Nasza Loteria SR - pasek na kartach artykułów

Wielkie liczenie wiernych. Sprawdzą ilu katolików chodzi do kościoła

Matylda Witkowska
Kościoły w Łodzi były w ubiegłych latach w porównaniu ze świątyniami w innych częściach kraju  wyjątkowo puste. Czy niedzielne liczenie wiernych pokaże podobne wyniki?
Kościoły w Łodzi były w ubiegłych latach w porównaniu ze świątyniami w innych częściach kraju wyjątkowo puste. Czy niedzielne liczenie wiernych pokaże podobne wyniki? Krzysztof Szymczak/archiwum Dziennika Łódzkiego
W niedzielę (25 października) w kościołach całej Polski odbędzie się liczenie wiernych. Także wierni z regionu łódzkiego zostaną poddani badaniu.

Doroczne liczenie wiernych Kościoła katolickiego zaplanowano na niedzielę. Ma pokazać poziom praktyk religijnych polskich katolików.

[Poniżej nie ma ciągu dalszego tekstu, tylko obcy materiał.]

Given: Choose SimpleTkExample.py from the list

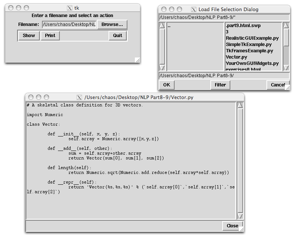Looking at the screenshot, I should click(248, 45).
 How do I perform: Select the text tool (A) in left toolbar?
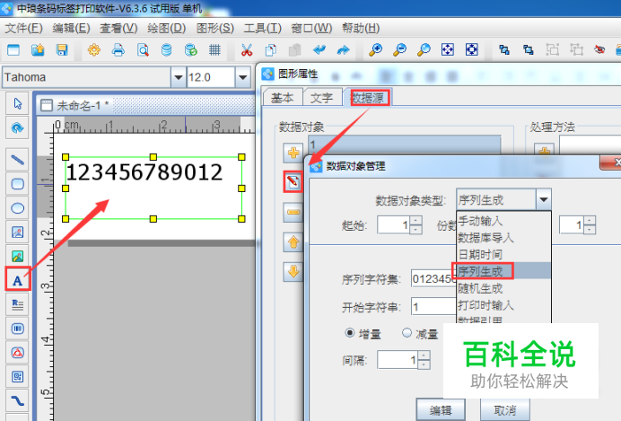[16, 280]
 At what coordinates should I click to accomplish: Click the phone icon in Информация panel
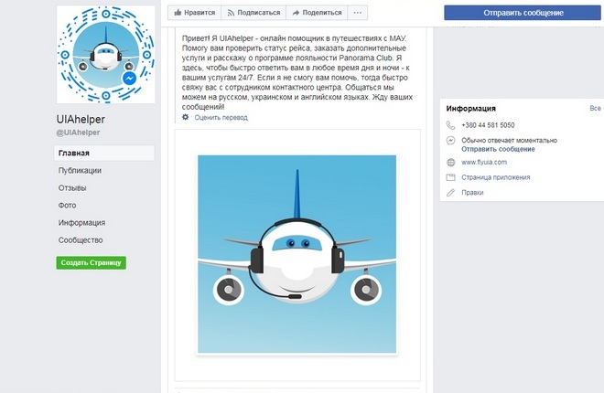pyautogui.click(x=450, y=125)
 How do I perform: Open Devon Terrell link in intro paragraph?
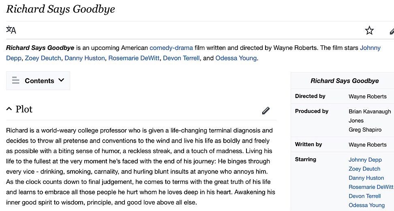pyautogui.click(x=181, y=58)
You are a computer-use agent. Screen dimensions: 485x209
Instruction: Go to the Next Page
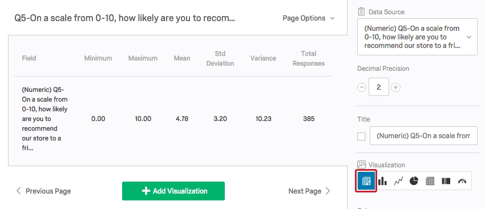pyautogui.click(x=309, y=191)
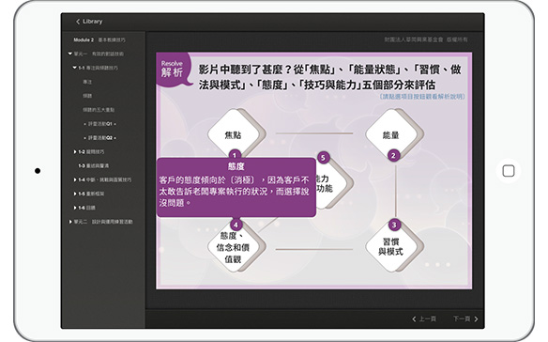
Task: Click the numbered circle 3 badge
Action: (394, 225)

Po wszystkich mszach św. przed kościołami i kaplicami całego regionu łódzkiego staną ministranci oraz kościelni i policzą wychodzących ze świątyni wiernych. Liczeni też będą wierni przystępujący do komunii, osobno każda płeć.

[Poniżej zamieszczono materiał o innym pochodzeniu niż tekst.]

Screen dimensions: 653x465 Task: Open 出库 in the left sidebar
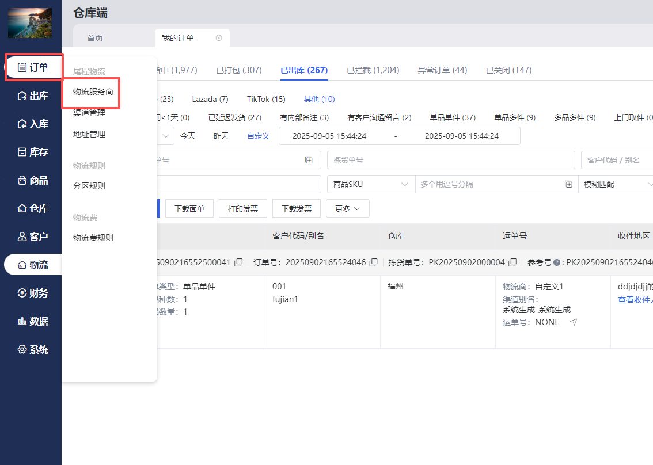pyautogui.click(x=33, y=96)
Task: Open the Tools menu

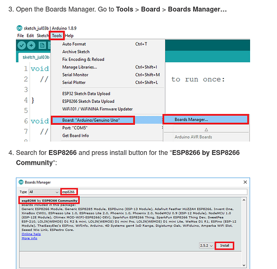Action: [x=57, y=36]
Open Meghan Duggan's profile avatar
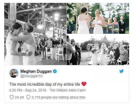Image resolution: width=135 pixels, height=107 pixels. 14,73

- Księża rozdający komunię będą liczyli mężczyzn, a ministranci zliczą kobiety, których z reguły przystępuje do komunii trzy razy więcej - mówi proboszcz jednej z łódzkich parafii.

Brane pod uwagę będą osoby powyżej 7. roku życia, bo od tego wieku zobowiązane są do uczestnictwa w mszach św. Ministranci będą liczyć w pamięci, a wyniki zapiszą później w formularzach przysłanych przez Instytut Statystyki Kościoła Katolickiego, który opracuje wyniki.

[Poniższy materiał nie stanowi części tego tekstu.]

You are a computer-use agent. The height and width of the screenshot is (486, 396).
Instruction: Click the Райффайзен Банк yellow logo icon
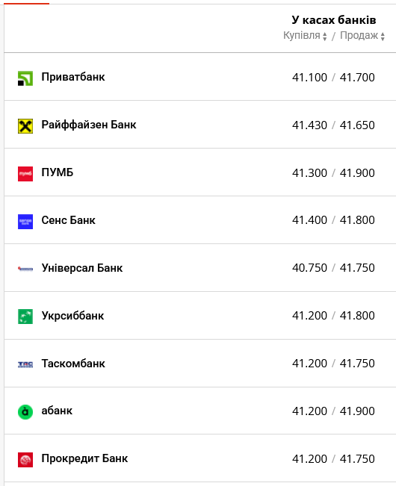click(25, 126)
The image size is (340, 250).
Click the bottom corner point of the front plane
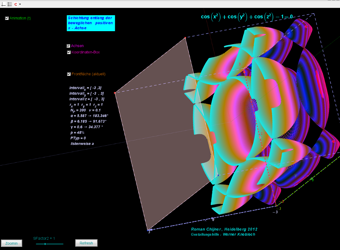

Posłużą one do określenia, jaka część katolików chodzi do kościoła i przystępuje do komunii. Aby były jak najbardziej wiarygodne, wybrano zwykłą niedzielę, bez mogących zaburzyć wyniki świąt czy wakacji.

Z praktykowaniem w regionie, a zwłaszcza w Łodzi nie jest najlepiej. Wyniki zeszłorocznego badania będą podane dopiero w styczniu. Jednak badania z poprzednich lat wykazują małe zaangażowanie religijne w Łodzi i jej okolicach.

Według danych opublikowanych przez ISKK w połowie ubiegłego roku, diecezja łódzka była trzecią od końca pod względem religijności w kraju. W mszach św. uczestniczyło 26,5 proc. wiernych, a do komunii przystąpiło 11,6 proc. W tym samym czasie w całej Polsce na mszach było 39,1 proc. wiernych (po raz pierwszy frekwencja spadła poniżej 40 proc.), a do komunii przystąpiło 16,3 proc.

Dwa lata wcześniej diecezja łódzka była najmniej religijna w kraju. Statystyki zaniżają łodzianie, którzy wyjątkowo rzadko chodzą do kościoła. W najmniej religijnym dekanacie Łódź - Żubardź ostatnio frekwencja na niedzielnych mszach św. wynosiła mniej niż 16 proc.

Łódzkie kościoły robią wiele, by ich oferta była atrakcyjna.

- Robimy sporo, by przyciągnąć ludzi - mówi jeden z proboszczów. - Niestety, zamiast przyciągać tych, którzy w ogóle nie chodzą do kościoła, przyciągamy głównie wiernych z innych parafii. Nie bardzo nas to cieszy - dodaje.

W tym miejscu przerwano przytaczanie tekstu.